I took a look around. There were no members of staff to stop me, so I stepped into the secret passage and started walking up the stairs. I dug a small torch from my pocket, flicked it on to cast the ethereal white light from the LEDs before me, then I closed the mirrored door behind me. The air was thick and musty, undisturbed for so long. I wondered if the runes had been there to somehow camouflage the door, to prevent detection even when knew there must be a door.
The steps emerged to a cramped room with a stone altar and a work bench. There was a fairly substantial tool kit for a skilled magician in the room, but it was buried under set dressing and tat. The useless bunk was almost overwhelming, the black crystals and blood red candles, the jars full of pickled eyeballs. Somewhere under it all was a set of scribes for a magic circle and some totems to amplify will power. I took a packet of salt from my pocket and tore off the corner. I tipped it into the air and watched as the grains flowed like metal attracted to a magnet. There was no breeze but the salt drifted and settled on a battered wooden sideboard. I smiled and crouched by the sideboard. It was the least dusty item in the room, so it should have cried out to me anyway. The splash back of tiles behind the board h
ad been wiped clean a few times. Maybe three times, by three victims. I ran my fingers around the tiles and found the latch. The concealed panel sprung open and the real treasure was revealed. Old coins. Silver ones that had made with a hammer stamp sometime around the Viking invasions. They were the coins of a warrior sect, marked not with the head of a king but the ring of teeth that was the brand of the cult. One did not fit into the alcove of the velvet cushion any more. It was the largest and heaviest. It had been dented, one half flattened down too thin. It had been mangled and crushed.

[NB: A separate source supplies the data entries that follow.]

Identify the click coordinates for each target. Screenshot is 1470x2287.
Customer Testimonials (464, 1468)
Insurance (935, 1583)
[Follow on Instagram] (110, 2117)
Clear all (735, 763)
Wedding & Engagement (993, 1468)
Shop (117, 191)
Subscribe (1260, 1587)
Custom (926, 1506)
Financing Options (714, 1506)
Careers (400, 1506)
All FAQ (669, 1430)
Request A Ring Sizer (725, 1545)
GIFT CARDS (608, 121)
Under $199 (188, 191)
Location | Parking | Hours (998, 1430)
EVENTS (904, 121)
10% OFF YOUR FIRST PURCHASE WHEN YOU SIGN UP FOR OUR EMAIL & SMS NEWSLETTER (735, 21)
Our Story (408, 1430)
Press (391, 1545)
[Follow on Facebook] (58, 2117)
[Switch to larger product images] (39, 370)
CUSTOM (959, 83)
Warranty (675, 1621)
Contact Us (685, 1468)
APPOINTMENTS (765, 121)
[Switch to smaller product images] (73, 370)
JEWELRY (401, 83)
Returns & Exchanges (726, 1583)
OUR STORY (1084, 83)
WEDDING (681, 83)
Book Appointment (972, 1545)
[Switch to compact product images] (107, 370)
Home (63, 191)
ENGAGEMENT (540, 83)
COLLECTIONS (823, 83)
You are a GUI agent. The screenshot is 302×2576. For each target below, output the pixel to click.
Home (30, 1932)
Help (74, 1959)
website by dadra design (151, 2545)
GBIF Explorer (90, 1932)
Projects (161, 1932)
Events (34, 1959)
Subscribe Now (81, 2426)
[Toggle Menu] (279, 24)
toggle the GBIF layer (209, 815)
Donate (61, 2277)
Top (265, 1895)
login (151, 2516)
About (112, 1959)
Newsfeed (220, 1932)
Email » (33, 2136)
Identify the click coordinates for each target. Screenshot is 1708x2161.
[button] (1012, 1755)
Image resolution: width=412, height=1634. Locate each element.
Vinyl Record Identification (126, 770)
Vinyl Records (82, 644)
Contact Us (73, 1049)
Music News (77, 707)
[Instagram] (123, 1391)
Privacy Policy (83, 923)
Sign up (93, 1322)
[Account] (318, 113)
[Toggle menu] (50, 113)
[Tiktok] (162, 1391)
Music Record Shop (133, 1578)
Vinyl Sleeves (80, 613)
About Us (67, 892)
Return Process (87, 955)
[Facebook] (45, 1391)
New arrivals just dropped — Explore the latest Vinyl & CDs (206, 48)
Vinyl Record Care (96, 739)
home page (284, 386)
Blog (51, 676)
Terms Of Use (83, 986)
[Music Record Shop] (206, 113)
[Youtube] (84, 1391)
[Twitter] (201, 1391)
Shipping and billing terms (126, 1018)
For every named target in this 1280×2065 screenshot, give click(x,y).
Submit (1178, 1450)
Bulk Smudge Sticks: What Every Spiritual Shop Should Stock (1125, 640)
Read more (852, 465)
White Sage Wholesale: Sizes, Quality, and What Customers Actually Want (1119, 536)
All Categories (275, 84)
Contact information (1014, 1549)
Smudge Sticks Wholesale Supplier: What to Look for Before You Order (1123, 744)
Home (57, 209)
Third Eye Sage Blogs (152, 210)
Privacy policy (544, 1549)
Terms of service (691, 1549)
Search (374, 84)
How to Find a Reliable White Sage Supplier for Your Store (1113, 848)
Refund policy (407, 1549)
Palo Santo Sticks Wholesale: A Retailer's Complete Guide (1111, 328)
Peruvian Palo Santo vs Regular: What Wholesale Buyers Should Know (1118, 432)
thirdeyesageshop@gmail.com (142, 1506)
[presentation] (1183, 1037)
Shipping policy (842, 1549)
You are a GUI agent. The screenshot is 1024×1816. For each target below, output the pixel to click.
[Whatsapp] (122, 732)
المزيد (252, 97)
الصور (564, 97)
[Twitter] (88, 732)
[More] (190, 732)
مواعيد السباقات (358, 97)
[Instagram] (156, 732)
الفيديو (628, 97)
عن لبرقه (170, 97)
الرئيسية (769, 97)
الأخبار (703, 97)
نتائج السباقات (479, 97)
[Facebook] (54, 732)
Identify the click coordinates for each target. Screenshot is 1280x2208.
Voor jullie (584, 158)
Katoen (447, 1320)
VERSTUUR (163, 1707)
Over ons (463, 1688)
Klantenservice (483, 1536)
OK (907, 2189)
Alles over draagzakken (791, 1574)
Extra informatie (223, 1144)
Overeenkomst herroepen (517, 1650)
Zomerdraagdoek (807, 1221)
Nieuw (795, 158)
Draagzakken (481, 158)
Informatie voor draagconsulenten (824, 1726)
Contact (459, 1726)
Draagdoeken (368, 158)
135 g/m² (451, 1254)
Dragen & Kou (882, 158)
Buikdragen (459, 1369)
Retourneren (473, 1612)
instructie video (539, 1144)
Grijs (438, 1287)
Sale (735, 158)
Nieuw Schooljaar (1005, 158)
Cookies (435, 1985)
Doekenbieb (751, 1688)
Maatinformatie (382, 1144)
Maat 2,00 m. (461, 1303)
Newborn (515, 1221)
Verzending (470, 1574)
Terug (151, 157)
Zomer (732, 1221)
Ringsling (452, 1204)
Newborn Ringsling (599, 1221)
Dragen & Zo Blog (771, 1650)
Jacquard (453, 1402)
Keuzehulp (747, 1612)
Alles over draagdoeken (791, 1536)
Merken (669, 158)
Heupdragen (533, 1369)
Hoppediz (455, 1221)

But seven coins. Just the right number if you wanted to make a magic circle that way. The permanent kind that left a mark on the floor that could never be removed. It was why the cults used them. They were sponsored by entities from Over There. Not normally a friendly kind like a bear. So they would find a rock or a cave and set out the circle, power it up with a spell or two then burn the circle into the stone floor. The circle could then be activated by bringing one of the coins into it.
I felt my eyes drawn to the large coin. It seemed to glow a little and there was a sound in the air like a choir singing softly. The light glinted on the coin and I could see... Oh I could see so much I could do with that coin. It had to be worth a fortune. I could maybe get a better boiler for the hotel in Eternity, pay for somebody to help look after the bears, or, if I was really lucky, I could get a new van better suited to enduring the bears. Something military?
I blinked the thoughts away. They were not my own. My hand was held out ready to take the coin. It wanted to be taken. I might almost go so far to say it was angry I did not take it. I closed the hatch.
Somebody cleared their throat behind me. I twisted around to see a tall man in a dark jumper and slacks who was framed by the doorway. He had a face that looked like it had been whacked by a spade until all the features was flattened.